Io levai li occhi; e come da mattina
la parte orïental de l’orizzonte
soverchia quella dove ’l sol declina, 120

così, quasi di valle andando a monte
con li occhi, vidi parte ne lo stremo
vincer di lume tutta l’altra fronte. 123
Allora il Discepolo alza gli occhi e, come al mattino l’oriente (dove sorge il sole) supera (in luminosità) l’occidente (dove il sole tramonta), così egli, salendo con gli occhi dal basso in sù, vede un punto nella parte più alta superare in splendore tutto il rimanente cerchio.

 

La ‘contemplazione’ si realizza nella Comprensione (Maria), ‘fissando lo sguardo sempre più in sù’, questo è l’insegnamento di Bernardo, l’Antico: essere totalmente ricettivi andando ‘Oltre’.

E come quivi ove s’aspetta il temo
che mal guidò Fetonte, più s’infiamma,
e quinci e quindi il lume si fa scemo, 126

così quella pacifica oriafiamma
nel mezzo s’avvivava, e d’ogne parte
per igual modo allentava la fiamma; 129

e a quel mezzo, con le penne sparte,
vid’ io più di mille angeli festanti,
ciascun distinto di fulgore e d’arte. 132
E come (sulla terra) s’infiamma di più il punto in cui si aspetta il Sole, del cui carro Fetonte (v. inferno canto XVII, v.107) non riuscì a guidare il temo (il timone), mentre ai lati la luce scema, così quella oriafiamma (= vessillo di seta rossa con una fiamma in campo d’oro) di pace è risplendente al centro, e meno ai lati; e all’intorno con le ali aperte ci sono più di mille angeli in festa, ciascuno diverso per bellezza e compito.

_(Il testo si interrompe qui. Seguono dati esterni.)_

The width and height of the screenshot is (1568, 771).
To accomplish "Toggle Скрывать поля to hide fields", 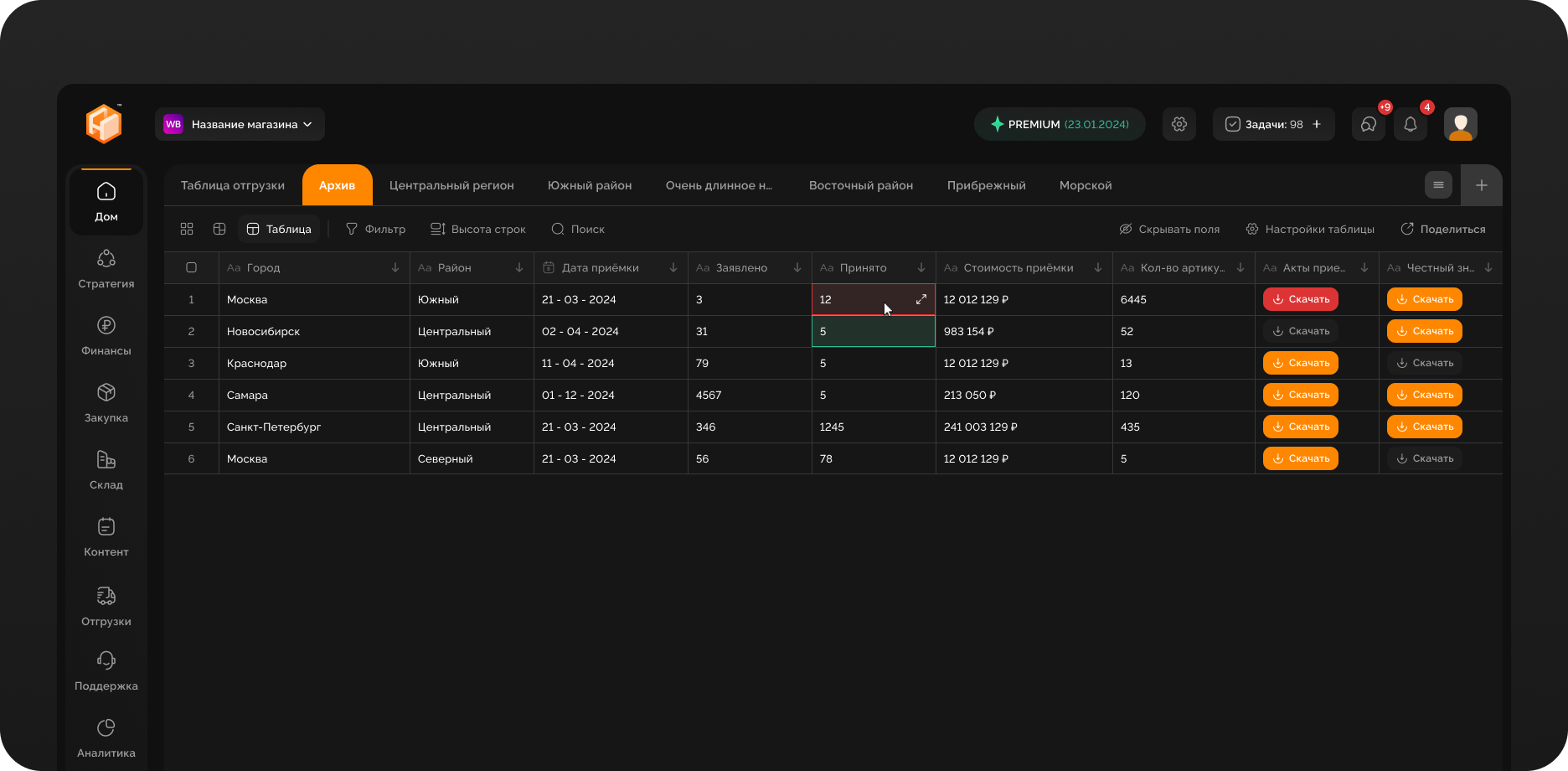I will tap(1169, 229).
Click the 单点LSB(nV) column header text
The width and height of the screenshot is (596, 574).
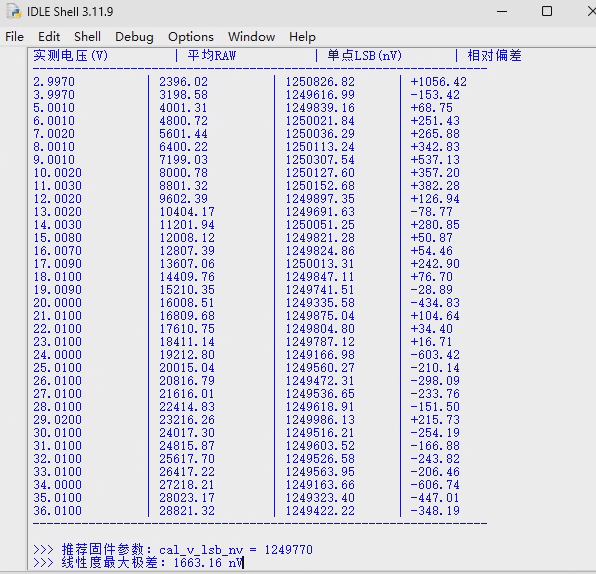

Vidi a lor giochi quivi e a lor canti
ridere una bellezza, che letizia
era ne li occhi a tutti li altri santi; 135

e s’io avessi in dir tanta divizia
quanta ad imaginar, non ardirei
lo minimo tentar di sua delizia. 138

Bernardo, come vide li occhi miei
nel caldo suo caler fissi e attenti,
li suoi con tanto affetto volse a lei, 141

che ’ miei di rimirar fé più ardenti.
 

Lì ai loro giochi e canti Dante vede gioire Quella Bellezza (Maria) che è motivo di letizia per tutti i beati. Se egli avesse tanta dovizia di parole quanta ne è possibile immaginare, non oserebbe tentare di descrivere neanche una piccolissima parte di quella meraviglia. Allorché Bernardo vede gli occhi del Discepolo fissi in Quella Luce, vi rivolge anche i suoi e con tale amore da rendere quelli di Dante ancora più desiderosi di rimirarLa.  

 

La Regina del Cielo, Binah di Kether, Maria (= l’amata dal Signore) è descritta come una oriafiamma, emblema di Pace in cui fuoco (Amore) e oro (Sapienza) risplendono; è circondata da più di mille angeli festanti (mille è il numero della perfezione, relativo al Cristo) che giocano e cantano la sua Magnificenza; quando finalmente gli occhi del Discepolo si fissano in Lei la Contemplazione ha inizio.